YOUR GOAL
Find the line containing "The image size is (800, 450).". Reproduce it and every line after it up to the end of the records, exactly as written.
╭─ DATASET EXTRACT
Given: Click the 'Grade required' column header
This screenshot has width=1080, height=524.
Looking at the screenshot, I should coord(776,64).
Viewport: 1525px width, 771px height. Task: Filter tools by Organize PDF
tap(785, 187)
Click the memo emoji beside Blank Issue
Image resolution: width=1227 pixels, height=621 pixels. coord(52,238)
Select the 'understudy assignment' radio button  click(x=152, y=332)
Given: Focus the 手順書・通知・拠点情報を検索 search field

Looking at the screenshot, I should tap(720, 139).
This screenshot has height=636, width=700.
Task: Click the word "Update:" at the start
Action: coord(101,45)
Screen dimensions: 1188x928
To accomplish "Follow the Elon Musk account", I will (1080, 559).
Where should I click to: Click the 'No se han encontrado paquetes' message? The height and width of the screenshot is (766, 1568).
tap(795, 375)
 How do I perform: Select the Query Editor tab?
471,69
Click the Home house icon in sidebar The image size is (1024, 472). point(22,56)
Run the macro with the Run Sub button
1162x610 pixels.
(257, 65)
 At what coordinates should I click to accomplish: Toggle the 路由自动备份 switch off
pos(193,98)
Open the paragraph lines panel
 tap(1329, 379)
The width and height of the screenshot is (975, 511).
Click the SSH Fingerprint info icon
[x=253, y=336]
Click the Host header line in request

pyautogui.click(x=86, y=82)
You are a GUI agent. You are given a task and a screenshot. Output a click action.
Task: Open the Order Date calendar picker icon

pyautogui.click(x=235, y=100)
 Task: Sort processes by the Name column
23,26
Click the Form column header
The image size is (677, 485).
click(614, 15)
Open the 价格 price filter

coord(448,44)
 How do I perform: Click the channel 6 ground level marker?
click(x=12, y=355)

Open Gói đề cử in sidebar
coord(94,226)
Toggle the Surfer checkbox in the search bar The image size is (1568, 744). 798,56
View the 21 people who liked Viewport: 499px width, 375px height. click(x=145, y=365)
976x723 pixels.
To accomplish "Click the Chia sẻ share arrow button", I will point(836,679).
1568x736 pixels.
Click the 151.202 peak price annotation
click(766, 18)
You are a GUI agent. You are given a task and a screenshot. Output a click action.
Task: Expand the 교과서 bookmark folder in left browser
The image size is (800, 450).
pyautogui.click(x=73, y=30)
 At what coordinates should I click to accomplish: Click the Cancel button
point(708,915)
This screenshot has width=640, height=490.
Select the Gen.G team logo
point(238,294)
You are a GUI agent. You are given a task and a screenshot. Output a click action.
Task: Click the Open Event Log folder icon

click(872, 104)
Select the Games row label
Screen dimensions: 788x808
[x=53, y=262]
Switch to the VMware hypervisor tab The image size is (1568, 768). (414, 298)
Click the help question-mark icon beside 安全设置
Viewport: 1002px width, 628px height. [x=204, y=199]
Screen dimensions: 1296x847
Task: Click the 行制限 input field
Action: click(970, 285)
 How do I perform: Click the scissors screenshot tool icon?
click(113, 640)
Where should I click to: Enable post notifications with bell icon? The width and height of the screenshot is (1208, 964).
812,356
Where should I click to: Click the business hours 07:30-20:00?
╰─
RESPONSE TO THE TASK
The image size is (800, 450).
pyautogui.click(x=73, y=30)
 At what coordinates should I click to accomplish: Click the Cancel button
point(708,915)
This screenshot has width=640, height=490.
Select the Gen.G team logo
point(238,294)
You are a GUI agent. You are given a task and a screenshot. Output a click action.
Task: Click the Open Event Log folder icon

click(872, 104)
Select the Games row label
Screen dimensions: 788x808
[x=53, y=262]
Switch to the VMware hypervisor tab The image size is (1568, 768). (414, 298)
Click the help question-mark icon beside 安全设置
Viewport: 1002px width, 628px height. [x=204, y=199]
Screen dimensions: 1296x847
Task: Click the 行制限 input field
Action: click(970, 285)
 How do I perform: Click the scissors screenshot tool icon?
click(113, 640)
Where should I click to: Enable post notifications with bell icon? The width and height of the screenshot is (1208, 964).
812,356
Where should I click to: Click the business hours 07:30-20:00?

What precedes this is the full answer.